L’affaire sur la découverte macabre du corps sans vie d’un pasteur décédé depuis près d’un an a finalement été « classée » par le tribunal de première instance de Port-Gentil.  Seul témoin oculaire des faits, la compagne du défunt, instable psychologiquement a été acquittée grâce à l’article 50 du code pénal en vigueur en république gabonaise.

Beaucoup s’attendait à ce que dame B.M.M.B, conjointe du défunt « pasteur » Pascal Ngoma dont le corps putréfié a été découvert à son domicile conjugal près d’un an après son décès, soit sévèrement jugée par la loi. Tant, pour certains, elle s’était rendue complice de la mort de son mari à cause de son silence.

Heureusement pour cette compatriote, il n’en sera pas ainsi. L’article 50 du code pénal en vigueur en république gabonaise vient de lui faire bénéficier d’un « non-lieu ».

En effet, ayant trouvé anormal le fait pour une personne sensée avoir toutes ses facultés mentales au point de cohabiter près de 10 mois avec un cadavre, les autorités judiciaires avaient jugé nécessaire de solliciter, à leur frais, une prise en charge psychologique pour B.M.M.B avant d’engager une quelconque procédure.
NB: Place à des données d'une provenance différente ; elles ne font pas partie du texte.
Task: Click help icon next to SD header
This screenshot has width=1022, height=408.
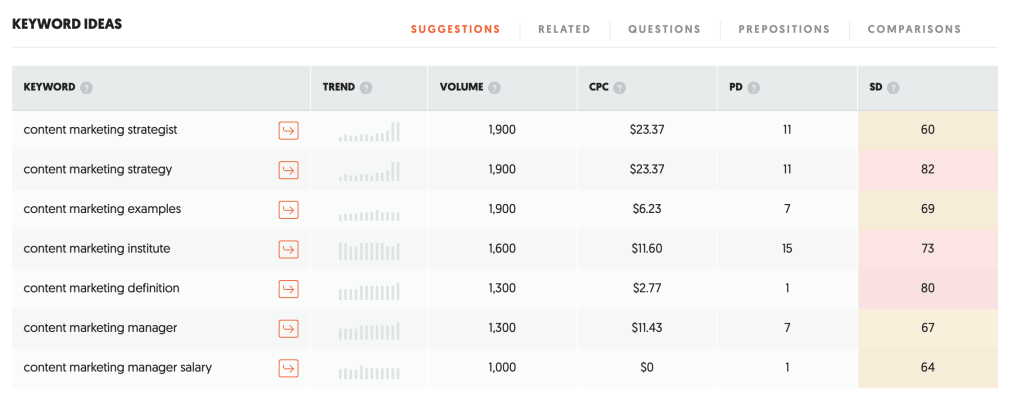Action: [x=893, y=88]
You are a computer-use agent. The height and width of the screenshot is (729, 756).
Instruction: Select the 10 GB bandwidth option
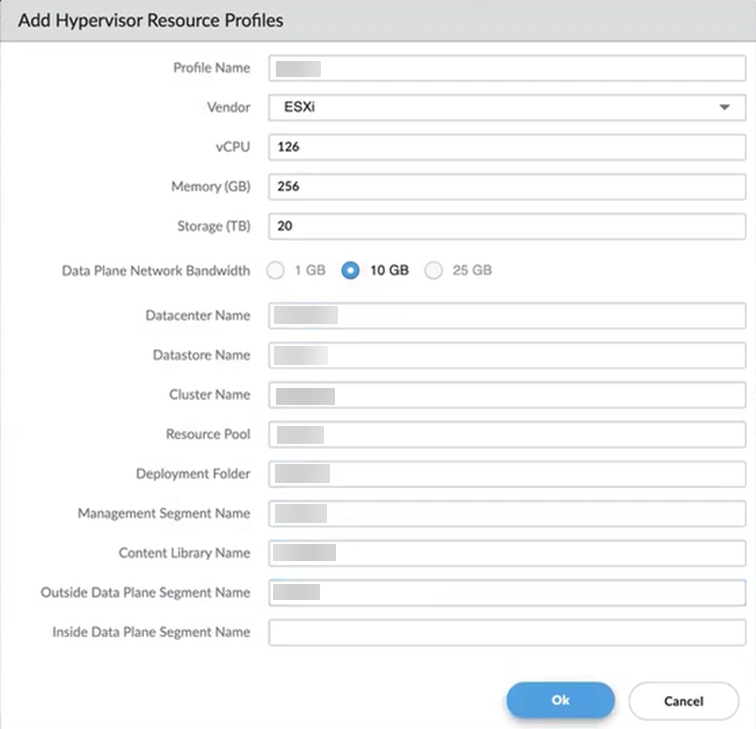point(350,270)
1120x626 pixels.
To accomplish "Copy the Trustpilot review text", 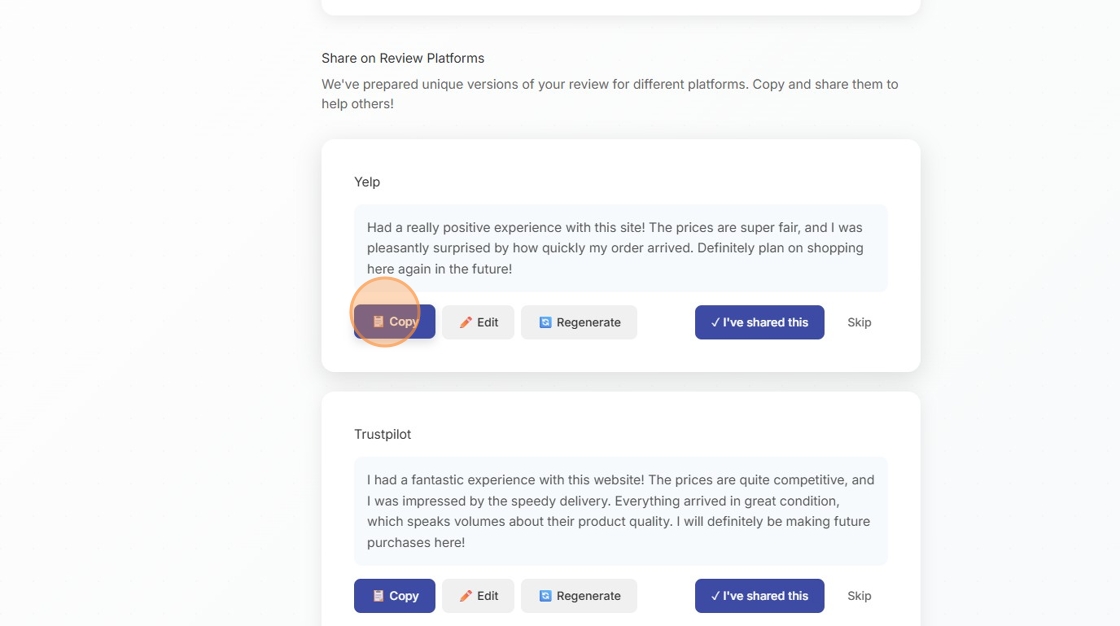I will (x=394, y=595).
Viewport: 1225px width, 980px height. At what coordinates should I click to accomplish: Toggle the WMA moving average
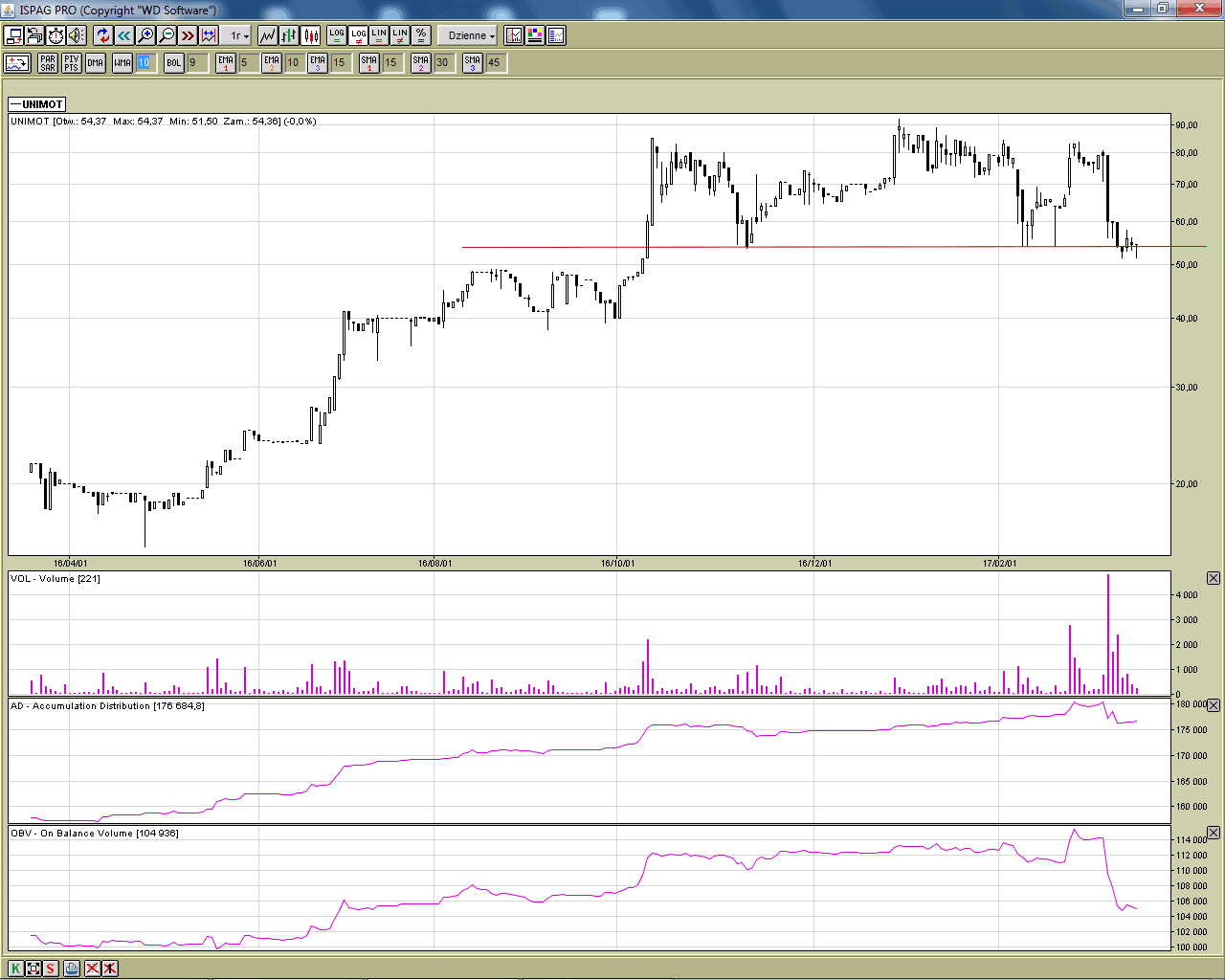(122, 63)
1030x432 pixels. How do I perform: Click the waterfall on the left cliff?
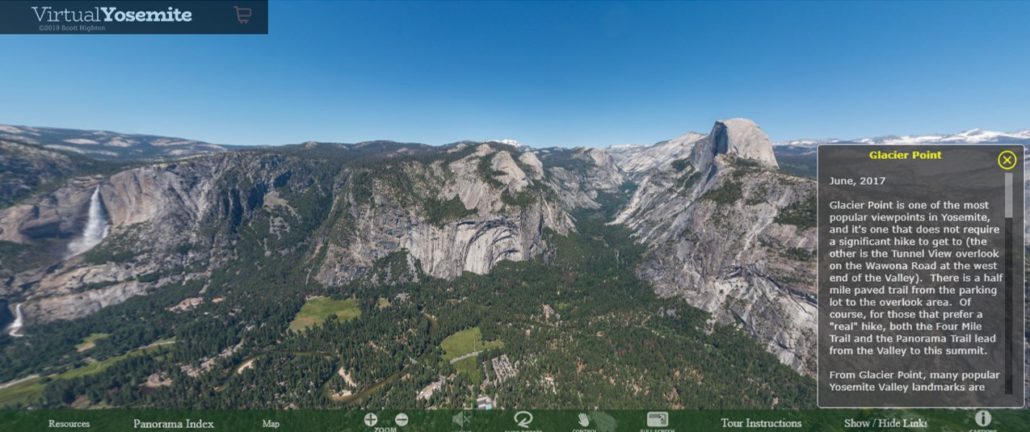(95, 222)
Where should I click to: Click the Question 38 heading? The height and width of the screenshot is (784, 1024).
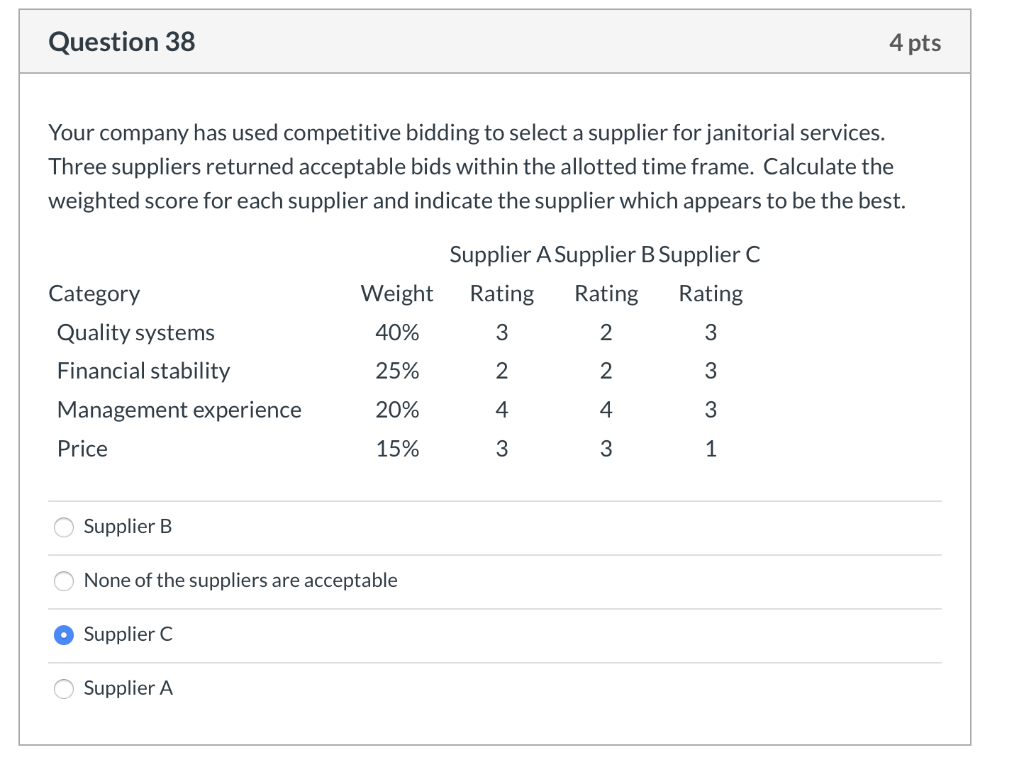tap(122, 42)
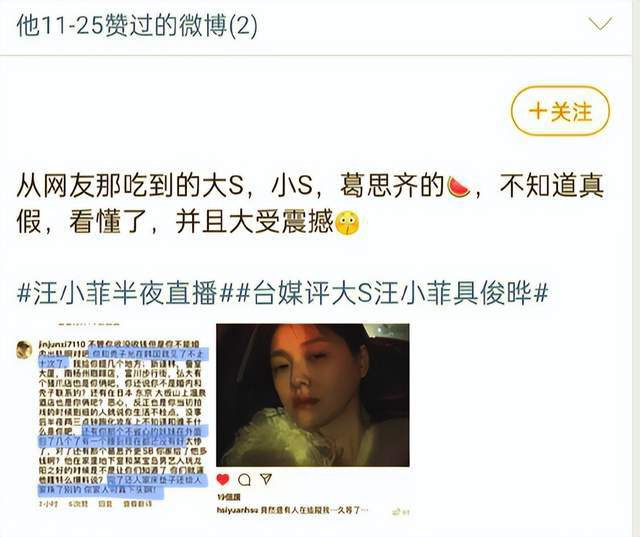Open commenter jinjunzi7110's avatar
Screen dimensions: 640x537
(24, 350)
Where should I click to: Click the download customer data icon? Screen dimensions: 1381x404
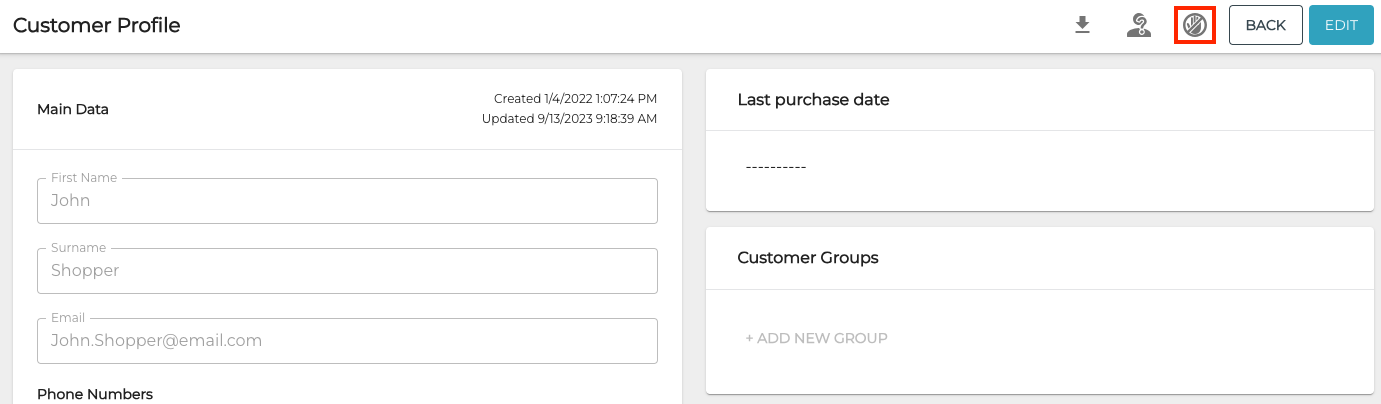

Pire, cette dernière, confie une source proche du dossier, continue de marteler à ce jour « qu’elle est enceinte de quatre enfants de son conjoint et que sa grossesse de 14 mois arrivera bientôt à terme. Et aussi que son mari reviendra bientôt ».

Autant de preuves que dame B.M.M.B vit dans une réalité autre que celle connue de tous.

Rapport médical 

Les conclusions du rapport médical le confirment dailleurs. Elles révèlent, confie une source autorisée, que B.M.M.B « a besoin d’un suivi médical à long terme afin de rétablir son équilibre psychologique. Car il pourrait avoir une altération de la réalité sur cette dernière ». Le même bilan médical a également révélé que la femme du défunt pasteur n’est pas enceinte comme elle le prétend.

Face à ce constat, le tribunal de Port-Gentil n’a pas  eu d’autre alternative que de prononcer un « non-lieu » en faveur de B.M.M.B, conformément à l’article 50 du code pénal qui traite des causes d’irresponsabilités en matière pénale. L’affaire est donc « classée », a indiqué notre source, « même si un jour cette dernière retrouvait totalement ses facultés mentales, elle ne pourrait plus être poursuivie, car au moment de la commission des faits, elle n’était déjà plus stable dans sa tête ».

En définitive, B.M.M.B a donc plus que jamais besoin du soutien multiforme de ses proches pour retrouver sa santé mentale, à côté du suivi médicale qui pourrait lui être dédié. Mais elle serait devenue persona non grata auprès des siens, a-t-on appris.